Figure 5. The performance of five methods was evaluated on two sets of simulated data sets. The F1-score of each method was calculated as the evaluation indicator of performance. Black curves indicate F1-score levels that are harmonic means of recall and precision. The equations on the left and right sides of the comma represent the tumor purity (TP) and sequencing coverage (SC), respectively.

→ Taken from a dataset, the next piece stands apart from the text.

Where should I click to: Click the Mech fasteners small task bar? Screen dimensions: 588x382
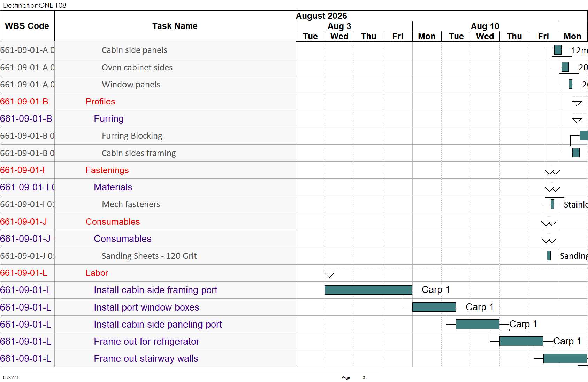552,204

To verify this conclusion, the detection power score (P-score) of each method was detected in the regions of insignificant variation (hemi-loss regions) where the copy number is one, which can easily be mistakenly detected as normal areas. The P-score is expressed as follows:

\begin{array}{l} P - s c o r e = L_{n} \cdot \frac{L_{n}}{L_{n} + L_{f p}} & (19) \end{array}

where L_n represents the number of correctly detected loss areas (hemi-loss or homo-loss) and L_fp represents the number of false positive loss areas; the higher the P-score, the better the detection power. Moreover, the numbers of homo-loss regions were also counted. Four methods (RKDOSCNV, CNV_IFTV, CNVnator, and FREEC) were chosen for comparison, and SeqCNV was not included because it did not detect any loss areas. The P-scores of each method in both regions are described in detail in Figure 6, where it is evident that the P-score of each method presented an increasing trend with the increase of the TP from 0.1 to 0.2. The P-score of homo-loss of each method was higher than the P-score of hemi-loss of each method under all settings, which demonstrates that homo-loss can be more easily detected than hemi-loss. When the TP was equal to 0.1, the score of hemi-loss of RKDOSCNV was far superior to those of the other methods, which demonstrates that it is a reliable tool for the detection of insignificant CNVs. CNV_IFTV achieved higher P-scores and ranked second among all methods. FREEC achieved lower P-scores of hemi-losses than RKDOSCNV and CNV_IFTV, and did not detect any hemi-loss when the TP was equal to 0.1. CNVnator did not detect any hemi-loss under two sets of conditions. Overall, RKDOSCNV achieved the highest P-score, followed by CNV_IFTV, FREEC, and CNVnator, which is consistent with the conclusion of the simulation experiment.

FIGURE 6

Figure 6. Histogram of the number of hemizygous loss (hemi-loss) and homozygous loss (homo-loss) for each method under two different sets of conditions. The equations on the left and right sides of the comma represent the tumor purity (TP) and sequencing coverage (SC), respectively.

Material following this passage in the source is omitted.